2.1.3 发酵乳ATP测定法与国家标准方法结果比对

以发酵乳产品为试验对象，通过两种方法测定乳酸菌活菌数试验结果见表2。说明ATP检测方法与国家标准检测方法在结果判定上具有一致性。

2.2 ATP检测方法在乳酸菌饮料中的应用

2.2.1 ATP信号值与乳酸菌浓度的相关性分析

为了确定ATP荧光信号强度与乳酸菌饮料中乳酸菌含量的关系，根据微生物的生长规律选择0 h、24 h和48 h的样品的数据进行相关性分析，结果见图4、图5和图6。所有样品的ATP信号值（RLU）与乳酸菌总数均有良好的相关性，其R2均＞0.99。

2.2.2 乳酸菌饮料阈值的设定

使用乳酸菌饮料样品上机检测，选择10批次乳酸菌饮料产品，依据1.2步骤处理后上机检测，根据检测结果设定阈值。由表3可见，20种RLU值的范围为8 918～20 345，大于8 918 RLU的样品乳酸菌数都大于7.6×108 cfu·g-1，目前依据《食品安全国家标准 发酵乳》（GB 19302—2010）要求为≥1.0×106 cfu·g-1，能够满足国家标准要求，可以采用荧光值大于8 918 RLU作为放行标准，考虑实际产品活菌数多处于108～109 cfu·g-1范围（其10倍生理盐水稀释液荧光值处于10 000以上），故可以加严快检方法的阈值设定，采用较高的ATP（RLU）为放行标准，在满足高效检测的基础上降低产品不合格放行风险，所以对于乳酸菌饮料产品根据目前数据可以ATP（RLU）值大于8 000 RLU为放行标准[3]。

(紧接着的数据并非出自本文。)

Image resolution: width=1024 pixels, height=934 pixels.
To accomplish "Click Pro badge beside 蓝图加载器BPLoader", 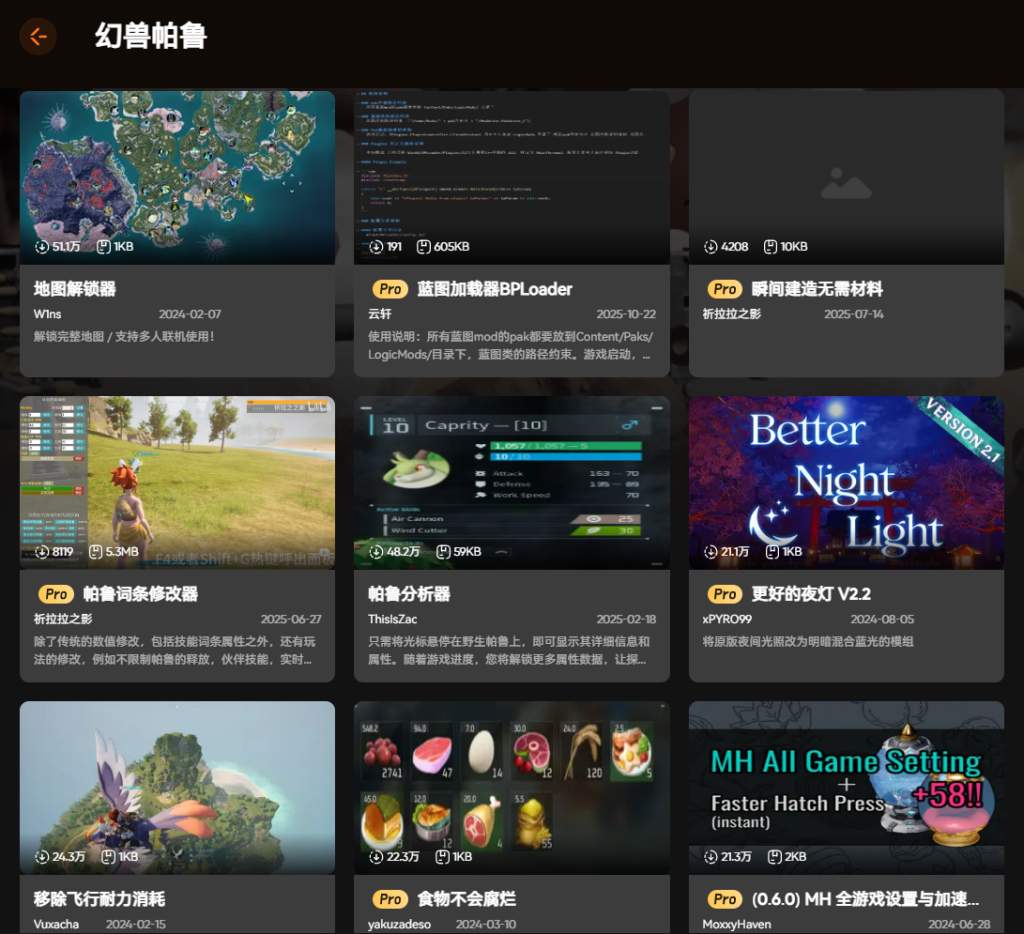I will [x=390, y=289].
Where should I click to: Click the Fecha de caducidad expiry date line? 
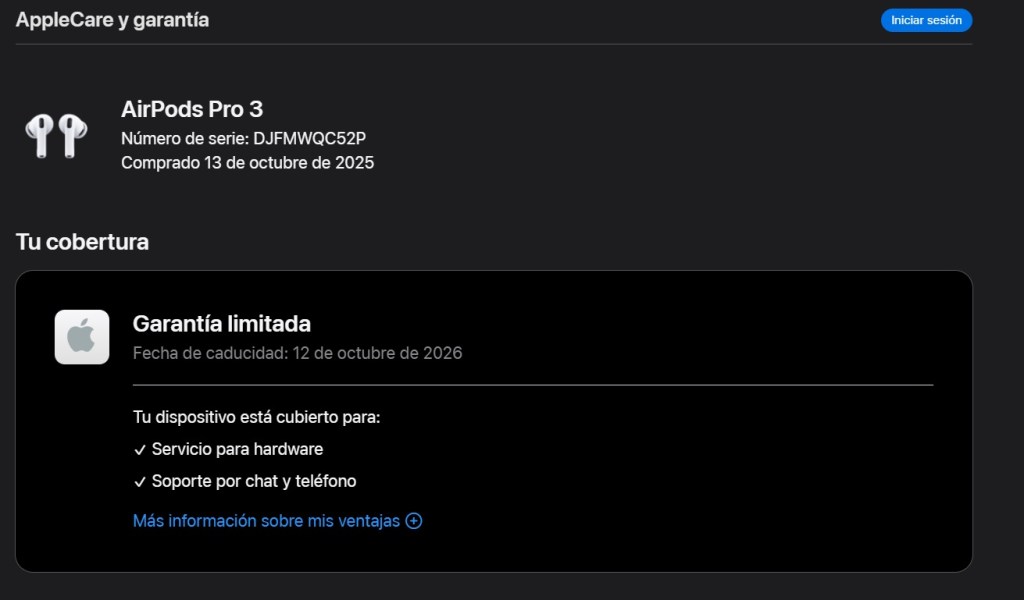(x=297, y=353)
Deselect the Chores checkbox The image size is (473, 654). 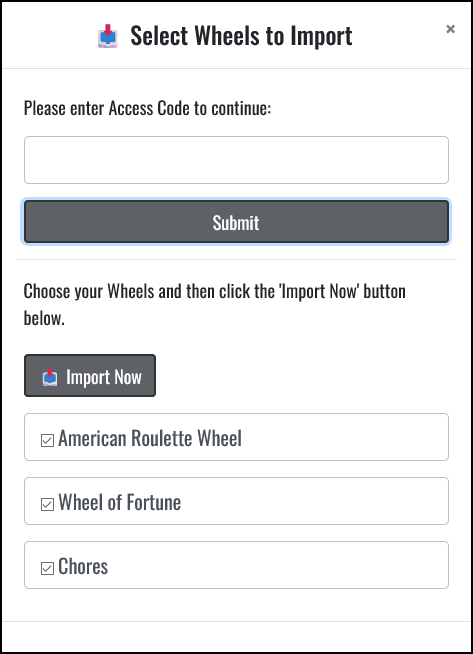click(48, 568)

表3可以看出，最低值8 918时产品乳酸菌数已达到108 cfu·g-1，满足蒙牛乳制品（天津）有限责任公司的质量要求及产品宣称，故定8 000即可[4]。

2.2.3 乳酸菌饮料ATP测定法与国家标准方法结果比对

以乳酸菌饮料产品为试验对象，根据两种方法测定乳酸菌活菌数试验结果见表4。说明ATP检测方法与国家标准检测方法在结果判定上具备一致性。

2.3 影响因素分析

2.3.1 检测时间对乳酸菌数的影响分析

将发酵乳、乳酸菌饮料按类型各自抽取3批产品分别在0 h、24 h、48 h进行检测，分析检测时间对乳酸菌数的影响，结果见表5。0 h与24 h的乳酸菌数t值（t=0.294＜t0.05，2=4.303），24 h与48 h的乳酸菌数t值（t=0.825＜t0.05，2=4.303），0 h与48 h的乳酸菌数t值（t=0.313＜t0.05，2=4.303），两两之间的t值均小于t0.05，2，说明不同检测时间下乳酸菌数之间无显著差异。由此证明检测时间对乳酸菌总数无明显影响，48 h内检测均能保证结果的准确性[5-6]。